Journal: February 3, 2003
February 3, 2003
Written By Rob On January 21
A band called "The Way Out" were on the opening slot of a small 5 date British Columbia tour that ended several nights back in Kamloops. What can I say about The Way Out? Their members tell us that they never fight and if there is any tension built up between them, they peacefully resolve it with some cuddling. Kind of reminds me of the movie "Fight Club" when the character played by Edward Norton reluctantly buries his head in between the man-breasts of Bob (played by Meatloaf), the sobbing castrati, at the Testicular Cancer Group Therapy meeting. If Tegan or Sara ever caught Chris and I even touching with a hint of affection for each other, never mind cuddling, we'de be instantly fired. Now I personally believe that the more men could touch each other affectionately without being made fun of, the less George Bush's and Saddam Hussein's (notice how no one mentions Osama much anymore?) would be born to rule the world. Huh? Whatever, you catch my drift. My point is that it's okay for men to touch each other (even their private parts). Although now I've brought The Way Out's man-touching into the public eye ...ooops, still funny though. Sitting side-stage at "Heroes Pub", Kamloops: Tegan leans over to me, her eyes on Wes playing Keyboards with The Way Out, and shouts in the general direction of my head, "WES HAS A LITTLE ASS!" just as the band stop dead silent for a 2 beat mute in their song. Except, of course, it wasn't silent, all anyone could hear was Tegan's very observant exclamation. Unfazed, she carries on examining the rest of their asses.
"Rob?"
"Yes Tegan?"
"They ALL have little bums!" she proclaims grinning, clearly amused at her important revelation.

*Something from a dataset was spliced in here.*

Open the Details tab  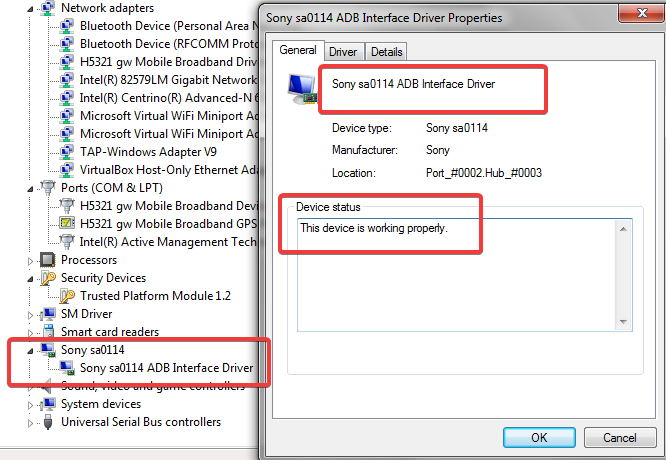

Just then Wes turns away from us, bends over and flashes Tegan his hairless, shiny (?), twin ass-globes- like angels descending from the Heavens. Almost as classic as two nights prior in Kelowna (The Way Out's hometown) where Wes and Phil (drummer) stripped down to their ginch in-between the curtains at side-stage. And because my drum kit was set up sideways I was initially the only one privy to their antics. They had rolled up their ginch in such a manner as to resemble thong underwear, then proceeded to each place a hand up on the wall of the theatre, with their other hands firm on their hips in a come-and-get-me- fashion, legs wide apart, bums jutting out, gyrating and rotating in mock stripper style. It took all I had to keep myself together and focused on the music. I had to close my eyes, their dancing was simply too much for my virginal sensibilities. Thank the good Lord Chris caught wind of their heathen antics and drew the curtains back, rightly exposing Wes an Phil's thong dance in mid-gyration to the lucky, or unlucky, depending on perspective, fans in the first few rows. Wes and Phil quickly scampered away like rats caught in a train's headlights at a Brooklyn subway stop.